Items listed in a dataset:
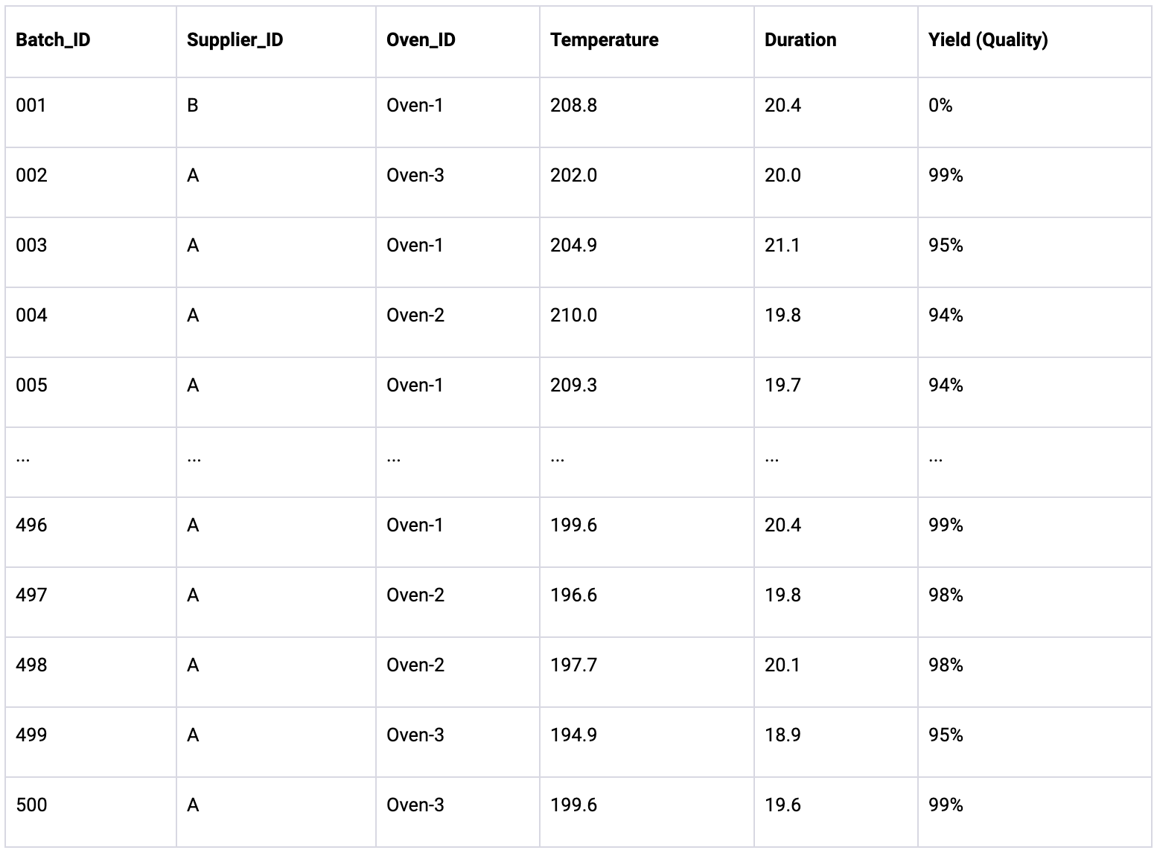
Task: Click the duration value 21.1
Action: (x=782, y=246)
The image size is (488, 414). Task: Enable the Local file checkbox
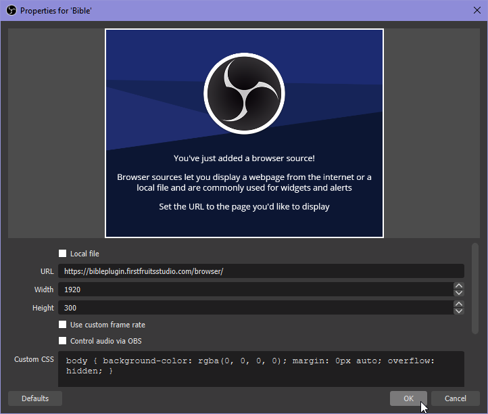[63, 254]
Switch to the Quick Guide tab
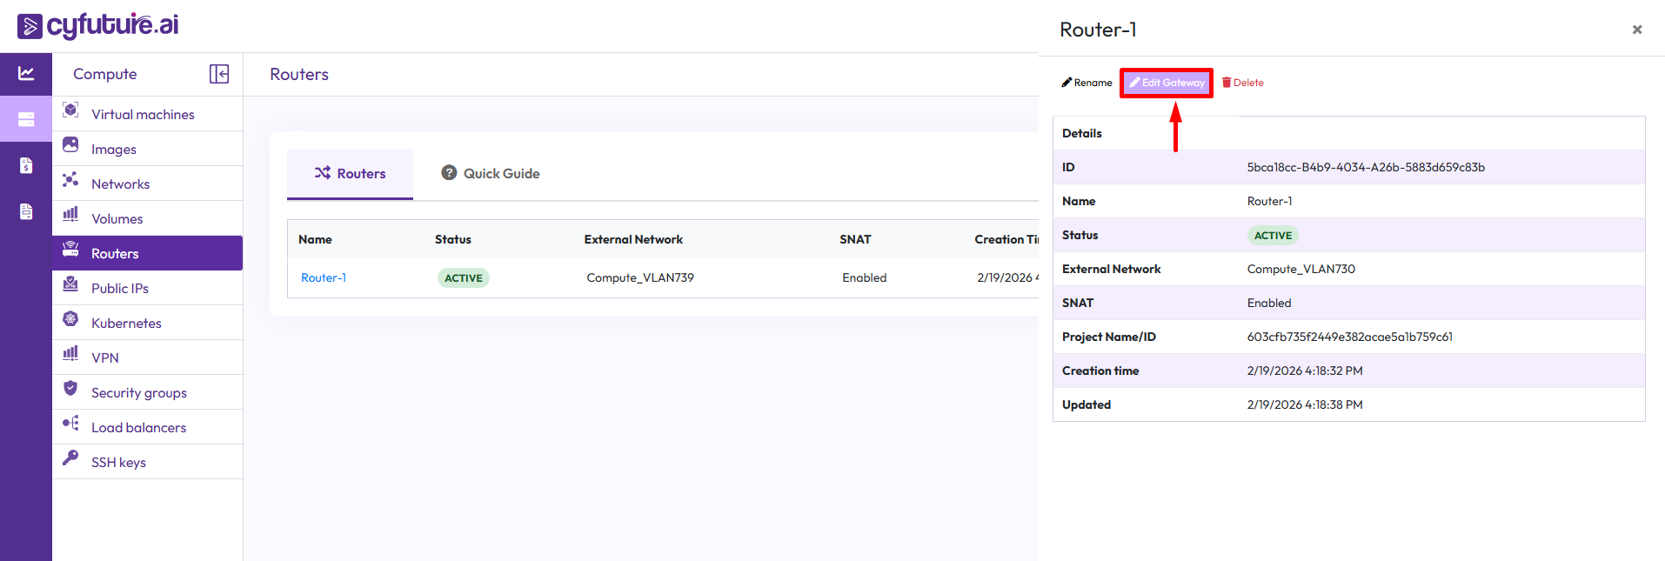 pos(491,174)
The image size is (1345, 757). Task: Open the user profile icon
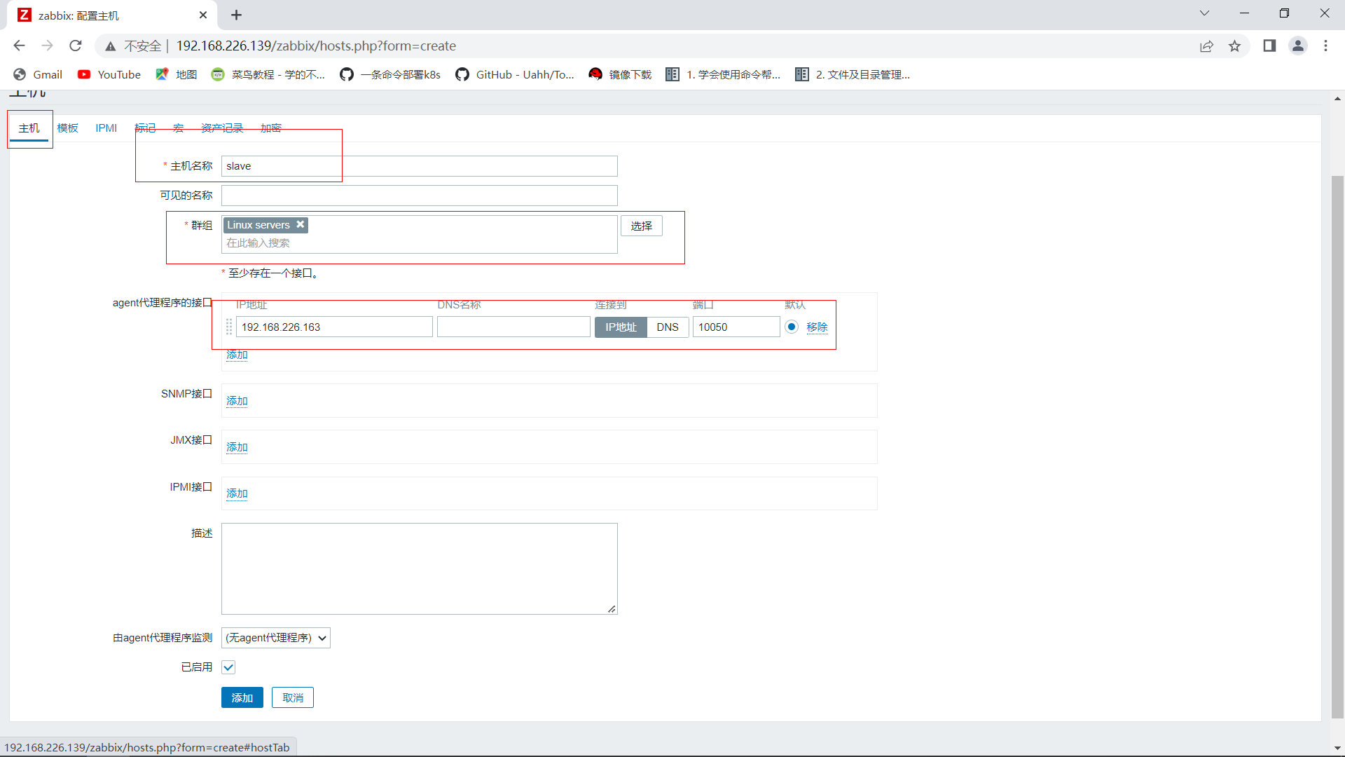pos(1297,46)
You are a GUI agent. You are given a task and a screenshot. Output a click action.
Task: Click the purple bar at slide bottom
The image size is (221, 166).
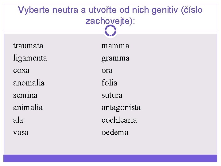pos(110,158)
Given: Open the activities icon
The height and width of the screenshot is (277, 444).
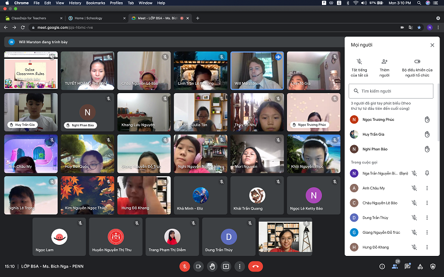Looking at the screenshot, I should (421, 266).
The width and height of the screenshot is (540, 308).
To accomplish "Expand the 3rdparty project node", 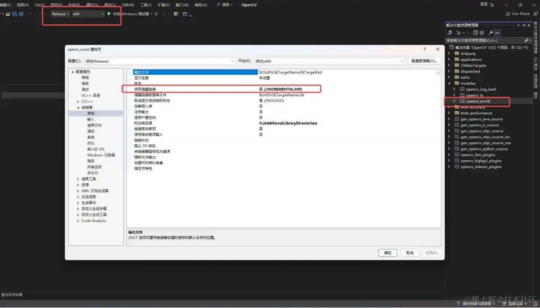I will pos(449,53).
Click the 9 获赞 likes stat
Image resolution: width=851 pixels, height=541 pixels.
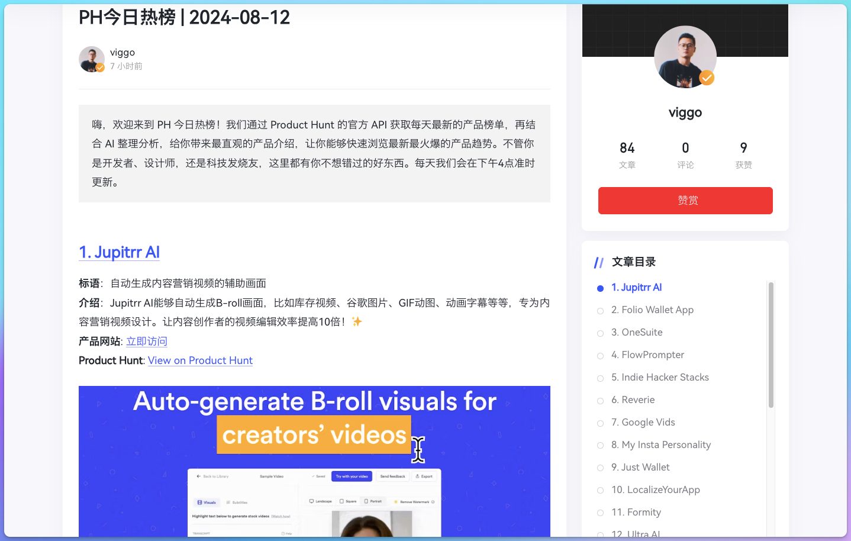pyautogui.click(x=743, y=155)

▶ YOUR INSTRUCTIONS: Retype the lines of the material from the one containing "The image size is (1345, 757)." through the one containing "Looking at the", keeping both of those lines and omitting the pictures.

▶ RESPONSE TO THIS TASK:
The image size is (1345, 757). Task: Open the user profile icon
pos(1297,46)
You are a GUI agent. You are given a task and a screenshot. Output a click action.
Task: Click the purple bar at slide bottom
The image size is (221, 166).
pos(110,158)
Given: Open the activities icon
The height and width of the screenshot is (277, 444).
Looking at the screenshot, I should (421, 266).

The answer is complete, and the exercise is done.